----- Selection -----
Notes From Xconomy’s Cloud Computing Extravaganza

“Ask not just what the cloud can do for you, but what you can do with the cloud.” — Sim Simeonov, Polaris Venture Partners

“My opinion is this is a land grab.” — John Landry, former CTO of Lotus, founder, Lead Dog Ventures

“The key is the location of your data. The land grab is really a data grab.” — Josh Coates, founder, Mozy

These were some of the memorable lines from our big cloud computing event, held on Tuesday at Akamai’s headquarters in Cambridge, MA. In reflecting on the event, let me say happily that, in addition to such great lines, very few bad cloud jokes were flying around—and I am pretty sure all of them came from Wade, our chief correspondent and punster. Does the cloud have a silver lining? he asked. Is it a cumulous cloud, dark and heavy, or a light and airy cirrus? Sorry to rain on your parade, Wade, but those jokes left me in a fog.

But it was otherwise an information-packed, quippy, occassionally quibbly, and pretty much always insightful afternoon. Our speakers put cloud computing in its historical context—from the Cambrian explosion all the way through the rise of electric utilities. They showed how businesses today can use this emerging technology for cost-effective and powerful computing solutions. And they also gave us a feel for the real paradigm shift the cloud could bring to the computing world, especially how large software companies might find themselves vulnerable to disruption (although some firms are still in denial about this).

I can’t attempt to do justice to the whole afternoon in one story (you can find the agenda here). But hopefully the audience of roughly 150 who poured into Akamai’s headquarters (and got poured on by the torrential rains that started just as the meeting broke up) all learned a lot. We have posted some photos here. And to go with them, here are my own notes of the highlights and key take-aways from the afternoon.

For starters, there is clear consensus that there is no real consensus on what cloud computing is. Akamai’s Andy Champagne agreed on this, but said one thing he was sure of was that Software as a Service was not cloud. This got interesting stares from Josh Coates, founder of SaaS online backup company Mozy, which EMC bought last year for around $80 million and made part of its new Cloud division. Coates (who raised less than $2 million in venture funding for Mozy, as opposed to his previous company Scale8, which raised $60 million and turned into what he good-naturedly described as a “train wreck”) showed a slide of Wikipedia’s cloud page, which includes the ironic warning that, “All or part of this article may be confusing or unclear.” Coates predicted, “We’re only really going to find out what the cloud is when we look back. Oh, that was the cloud.”
-----
> **Stated problem**:
Carry the cloud computing event notes forward from their last sentence, writing the next part of the account. The data after this point has no connection to the cloud computing event notes.
----- Excerpted data -----
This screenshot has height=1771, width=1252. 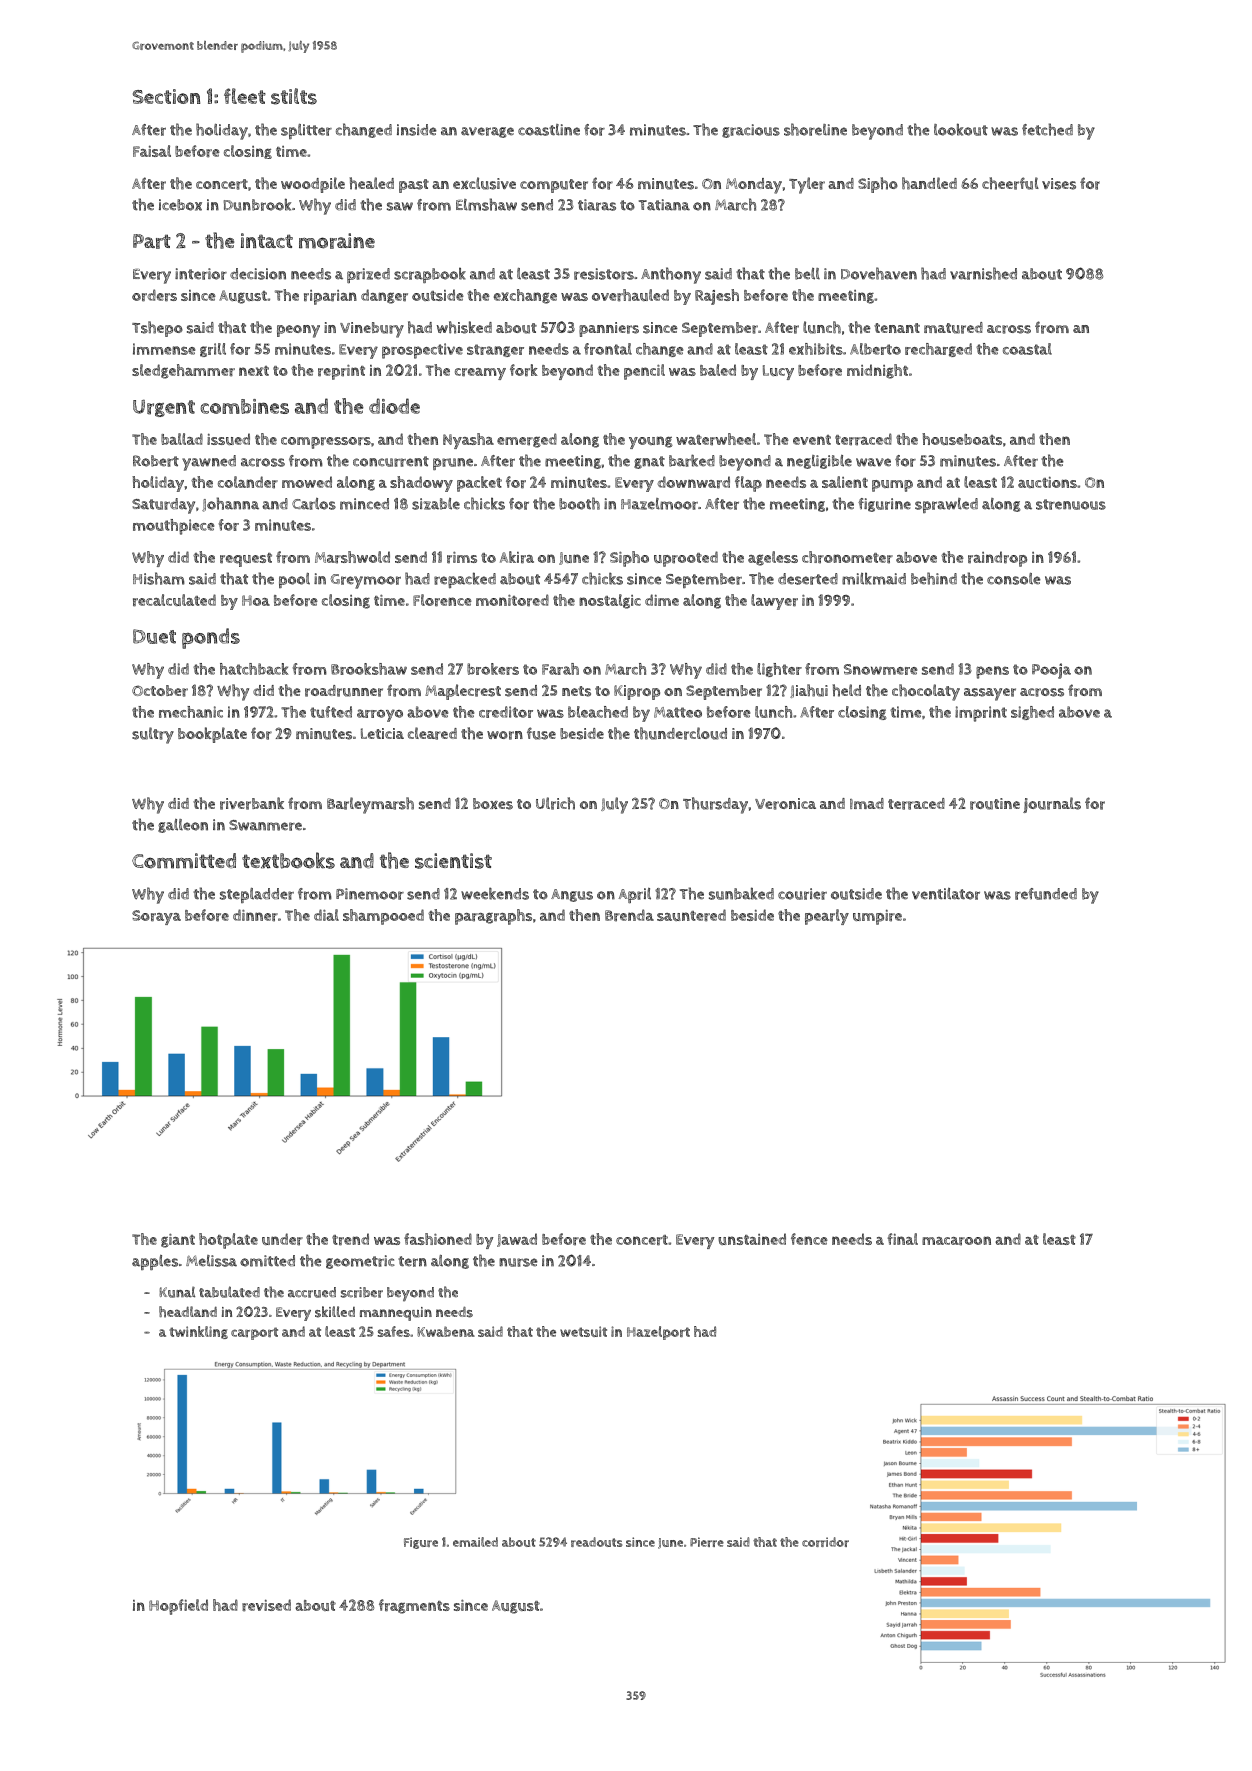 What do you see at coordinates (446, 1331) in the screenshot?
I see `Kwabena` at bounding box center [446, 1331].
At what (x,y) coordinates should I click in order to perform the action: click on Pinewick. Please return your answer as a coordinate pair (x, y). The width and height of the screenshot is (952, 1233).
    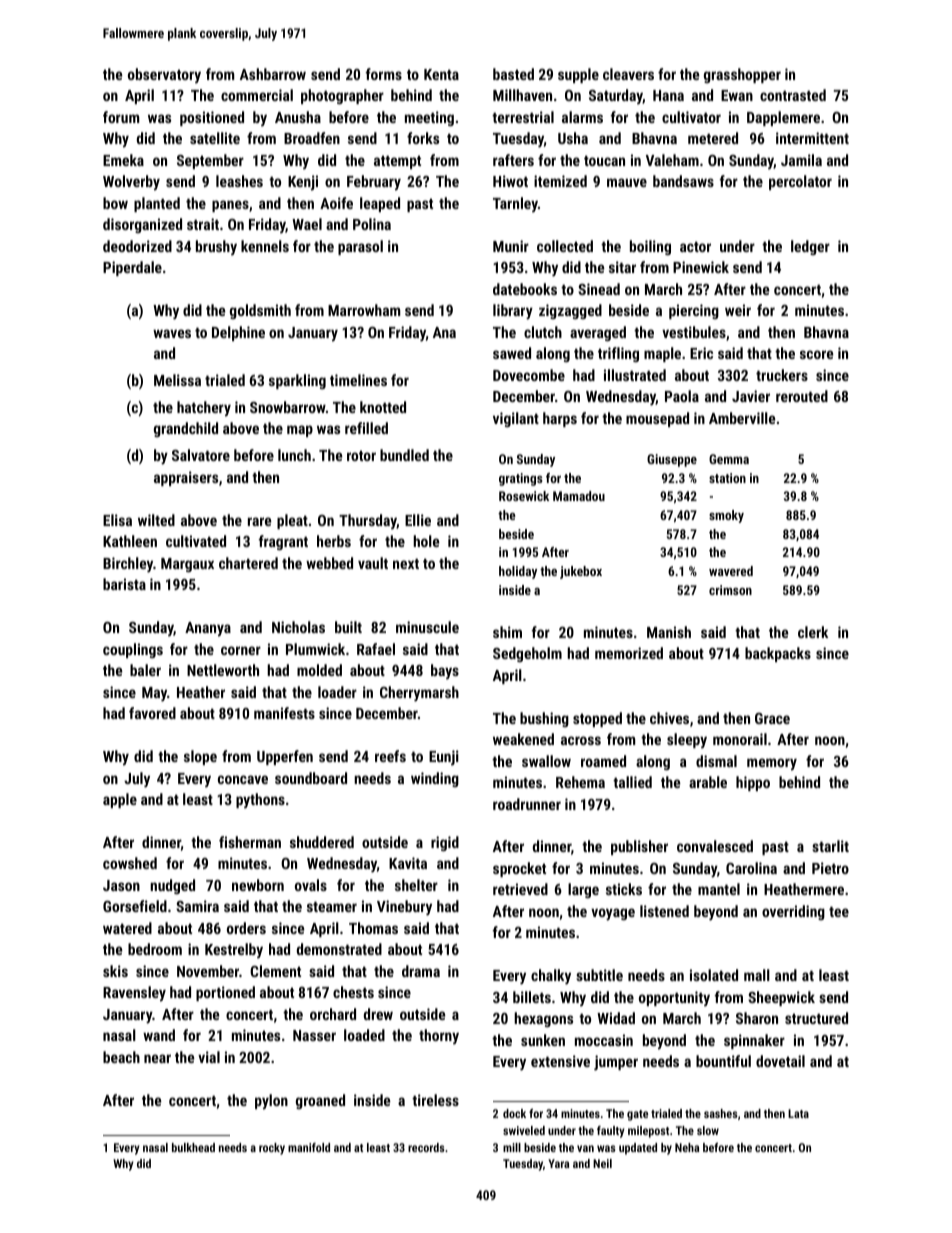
-----
----- Excerpted data -----
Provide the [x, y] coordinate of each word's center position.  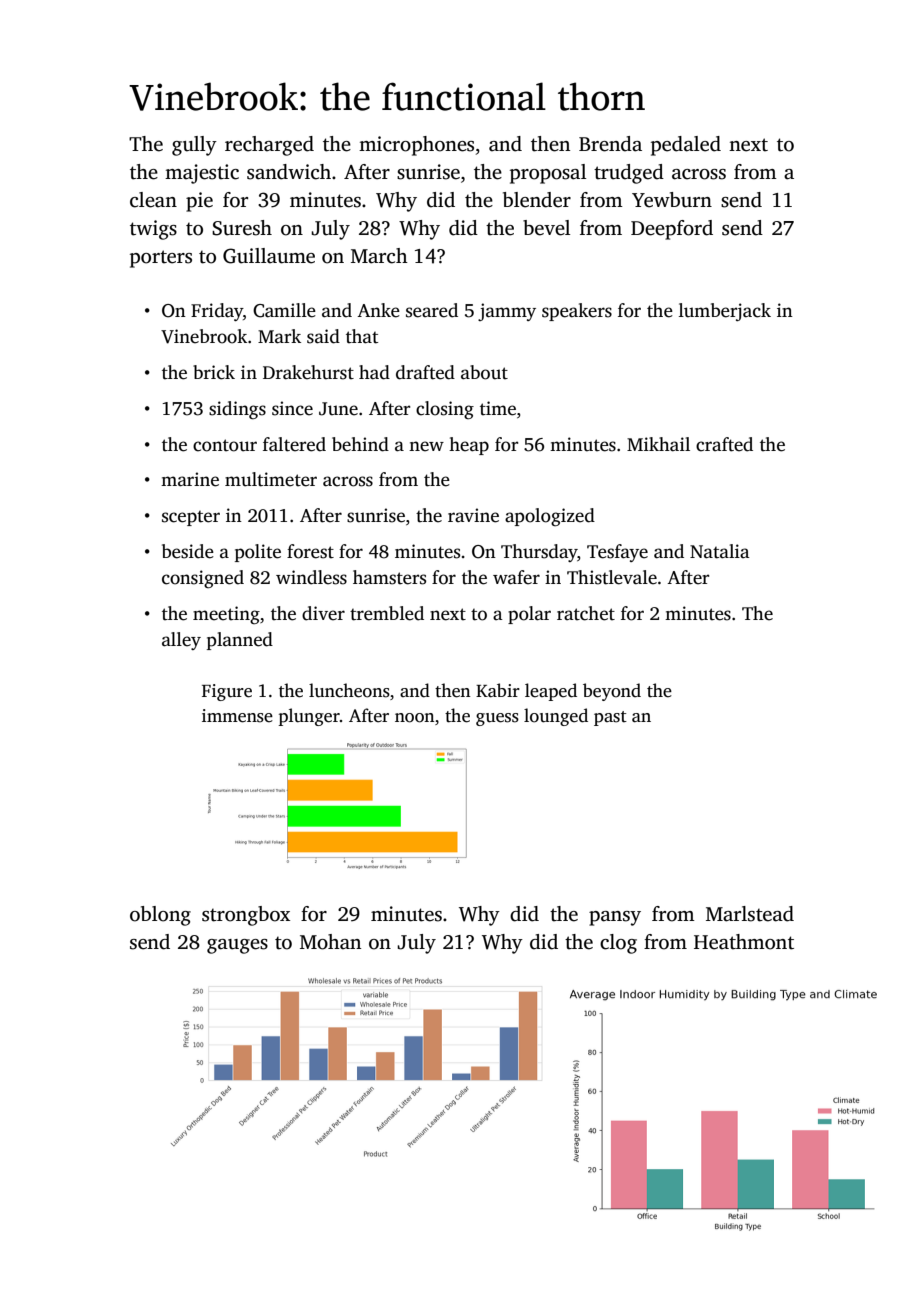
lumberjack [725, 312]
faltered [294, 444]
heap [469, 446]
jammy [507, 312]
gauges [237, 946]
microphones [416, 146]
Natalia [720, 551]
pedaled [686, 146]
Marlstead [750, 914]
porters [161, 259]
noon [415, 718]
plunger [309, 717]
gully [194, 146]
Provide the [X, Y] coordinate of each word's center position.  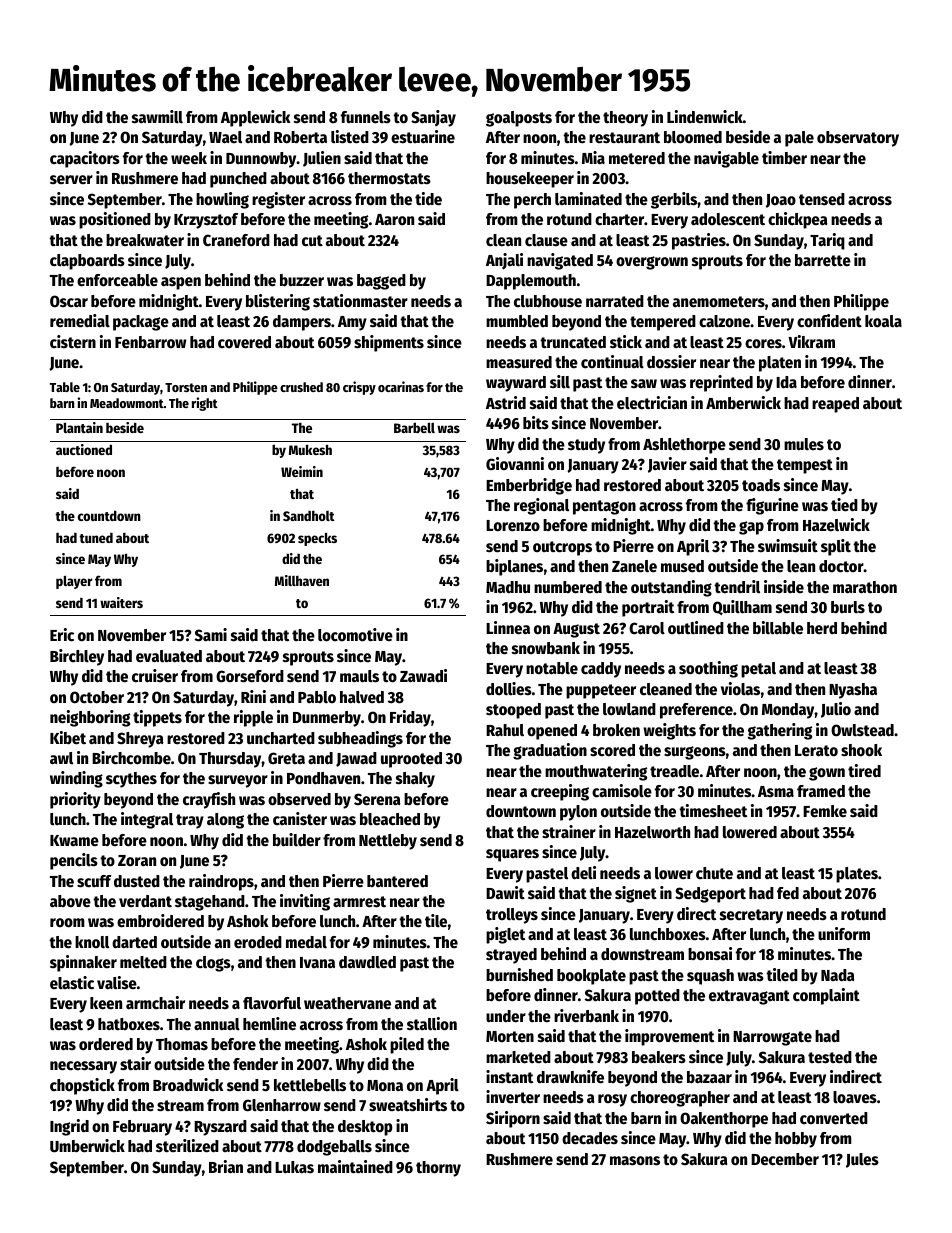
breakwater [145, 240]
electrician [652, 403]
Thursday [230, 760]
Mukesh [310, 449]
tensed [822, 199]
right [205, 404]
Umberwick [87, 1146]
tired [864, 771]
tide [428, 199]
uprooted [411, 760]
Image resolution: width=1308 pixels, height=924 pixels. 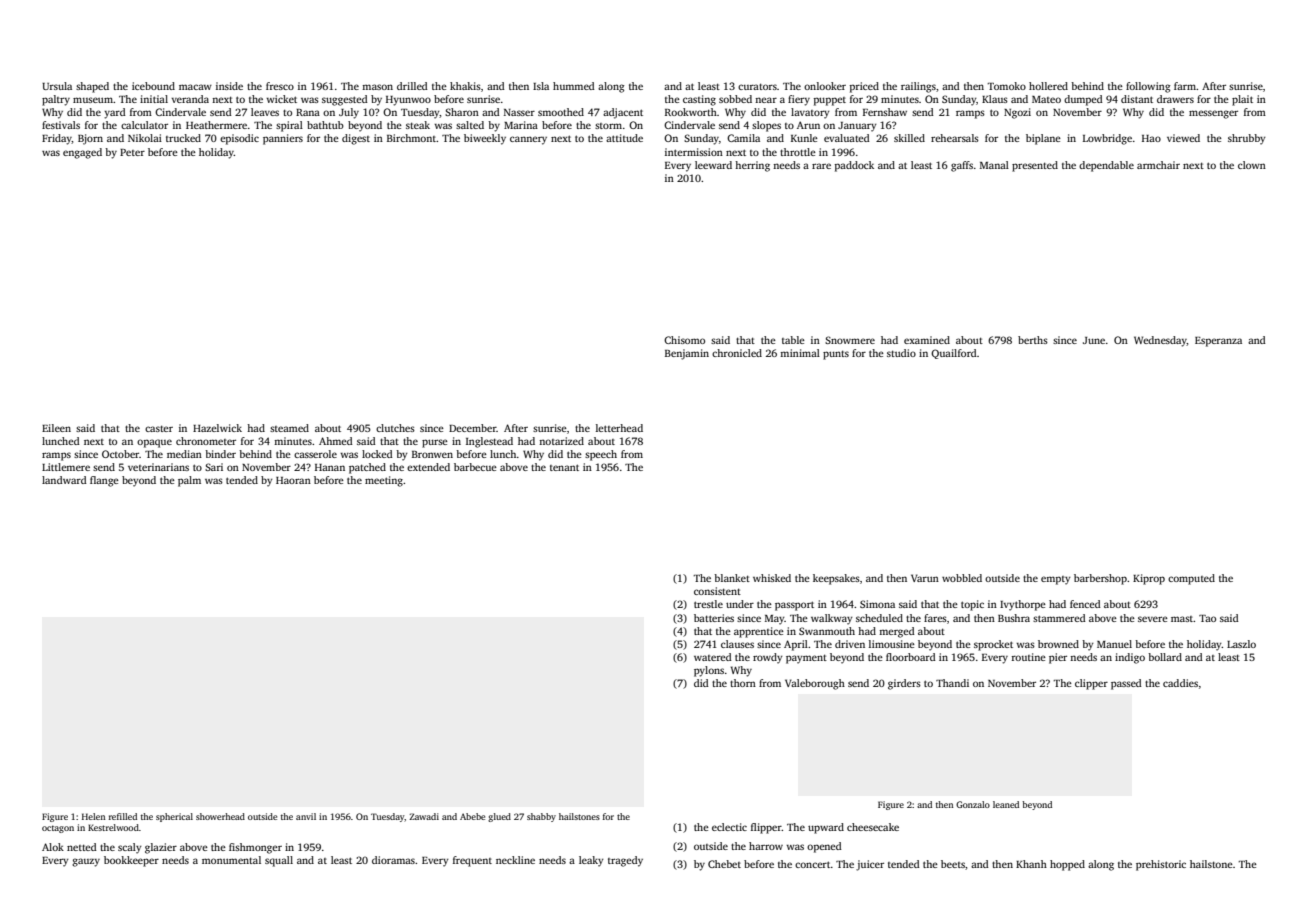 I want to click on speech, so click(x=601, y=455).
-----
----- Excerpted data -----
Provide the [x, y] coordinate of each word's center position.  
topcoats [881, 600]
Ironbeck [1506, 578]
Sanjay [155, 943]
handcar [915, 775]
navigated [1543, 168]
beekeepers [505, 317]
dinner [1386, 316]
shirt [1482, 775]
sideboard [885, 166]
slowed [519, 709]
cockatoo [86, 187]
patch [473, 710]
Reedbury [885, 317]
-----
> **Result of this exercise**:
The uncertainty led some to question whether a real revolution/transformation is underway, an attitude that left panel moderator John Landry, the former CTO of Lotus and the founder of Lead Dog Ventures, shaking his head. The transformation is clearly at hand, Landry argued, adding: “There are enormous business opportunities for small companies, not necessarily venture backed.”

Keynoter Nick Carr, whose book The Big Switch: Rewiring the World from Edison to Google is a primer on the rise of utility-style computing, took us back to 1851, when Henry Burden built the world’s largest water wheel to power his manufacturing plant in upstate New York—giving him a huge advantage because he was able to wrest more power from flowing water than his competitors. But Carr then showed photos of the decaying wheel from a few decades later, after the rise of electric utilities had made such personal power plants nearly obsolete, by providing a grid that anyone could plug into.

The IT utility—read cloud—is the next great technology “that’s going to go through a similar transformation,” Carr said. This new era, Carr and most speakers agreed, would bring huge … Next Page »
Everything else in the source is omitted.